Thank you for viewing the Eagle Eyes on the Environment project! Eagle Eyes is a behind the scenes look into raptor rehabilitation at Audubon Center for Birds of Prey. The Center's Magic of Flight is a 100' x 25' enclosure that is 20' tall. The Flight barn is most often the last step toward release back into the wild.
At various times throughout the season we may have adults or young eagles present in our flight barn. Some are under rehabilitation and will be released back into their territory where they were found. Some of the birds are non-releasable and will be placed in qualified education or zoological facilities.
Take a bird’s eye view into the Center’s Flight barn. What do you see? Eagles spend most of their days perching in tall pine trees searching for food. Many times throughout the day they are not active unless they have a family to feed.
The Center’s Flight barn provides a safe environment to acclimate these top predators back into the outdoors and work on building strength and stamina for release back into the wild. Staff is able to view these patients under rehabilitation by video, which allows staff to evaluate behaviors, flight and strength without human interruption.

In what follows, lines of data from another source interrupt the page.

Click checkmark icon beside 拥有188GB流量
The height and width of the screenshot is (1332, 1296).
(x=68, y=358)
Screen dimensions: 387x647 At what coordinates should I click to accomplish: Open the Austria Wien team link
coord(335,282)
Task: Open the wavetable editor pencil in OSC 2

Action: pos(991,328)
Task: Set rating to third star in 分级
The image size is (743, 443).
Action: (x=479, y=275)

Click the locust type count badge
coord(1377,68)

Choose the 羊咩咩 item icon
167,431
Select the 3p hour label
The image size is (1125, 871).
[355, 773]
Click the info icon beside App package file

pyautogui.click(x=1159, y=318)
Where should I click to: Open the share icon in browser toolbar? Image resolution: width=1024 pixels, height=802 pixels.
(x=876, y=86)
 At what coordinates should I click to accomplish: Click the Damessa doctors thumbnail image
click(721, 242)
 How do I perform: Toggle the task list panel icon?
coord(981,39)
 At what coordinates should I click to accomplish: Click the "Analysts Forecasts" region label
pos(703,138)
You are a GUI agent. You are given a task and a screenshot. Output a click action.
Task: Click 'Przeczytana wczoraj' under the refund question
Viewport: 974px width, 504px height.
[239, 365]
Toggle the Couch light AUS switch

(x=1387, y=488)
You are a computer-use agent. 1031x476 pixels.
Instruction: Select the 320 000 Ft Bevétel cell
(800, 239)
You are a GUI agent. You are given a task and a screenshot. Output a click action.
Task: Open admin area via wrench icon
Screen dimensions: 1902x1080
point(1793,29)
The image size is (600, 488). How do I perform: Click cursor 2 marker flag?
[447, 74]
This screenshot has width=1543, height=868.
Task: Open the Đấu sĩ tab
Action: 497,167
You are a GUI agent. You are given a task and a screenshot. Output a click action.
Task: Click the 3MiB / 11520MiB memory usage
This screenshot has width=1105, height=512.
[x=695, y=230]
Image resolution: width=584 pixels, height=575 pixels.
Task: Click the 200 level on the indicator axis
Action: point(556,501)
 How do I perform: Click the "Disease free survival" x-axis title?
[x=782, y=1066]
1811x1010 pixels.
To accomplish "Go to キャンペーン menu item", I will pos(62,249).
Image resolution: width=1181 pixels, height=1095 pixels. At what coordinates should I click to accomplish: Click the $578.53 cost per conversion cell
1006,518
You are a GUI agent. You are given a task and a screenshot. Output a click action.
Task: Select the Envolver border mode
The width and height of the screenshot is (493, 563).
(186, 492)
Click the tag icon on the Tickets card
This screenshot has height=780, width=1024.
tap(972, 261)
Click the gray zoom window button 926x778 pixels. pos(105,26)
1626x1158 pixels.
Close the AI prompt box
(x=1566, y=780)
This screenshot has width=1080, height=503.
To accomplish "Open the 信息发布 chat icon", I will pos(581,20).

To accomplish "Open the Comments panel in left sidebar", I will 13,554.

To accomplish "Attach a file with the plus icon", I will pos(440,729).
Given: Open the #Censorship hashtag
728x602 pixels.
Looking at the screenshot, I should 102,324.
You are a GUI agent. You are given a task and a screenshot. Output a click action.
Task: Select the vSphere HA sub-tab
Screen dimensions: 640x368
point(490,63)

Once an eagle is ready for release, staff catch the bird by encouraging multiple flights in the barn to tire them out. Staff hand carry our eagles to the release location, which is usually the area where the bird was found injured. This helps prevent any injury. Each eagle released from our facility if given a federal band for future identification.
To date, the Center has released over 600 Bald Eagles back into the wild.
Florida hosts one of the largest populations of nesting Bald Eagles in the United States. The nesting season in Florida runs from October through May.
The most common injuries we see in Bald Eagles are vehicle collisions, electrocution, territory fights and falls from their nest. Rehabilitation time varies depending on the injury. Birds can spend anywhere from just a few days to several months in the flight barn. This time is critical to their recovery, giving them the strength to return to the wild.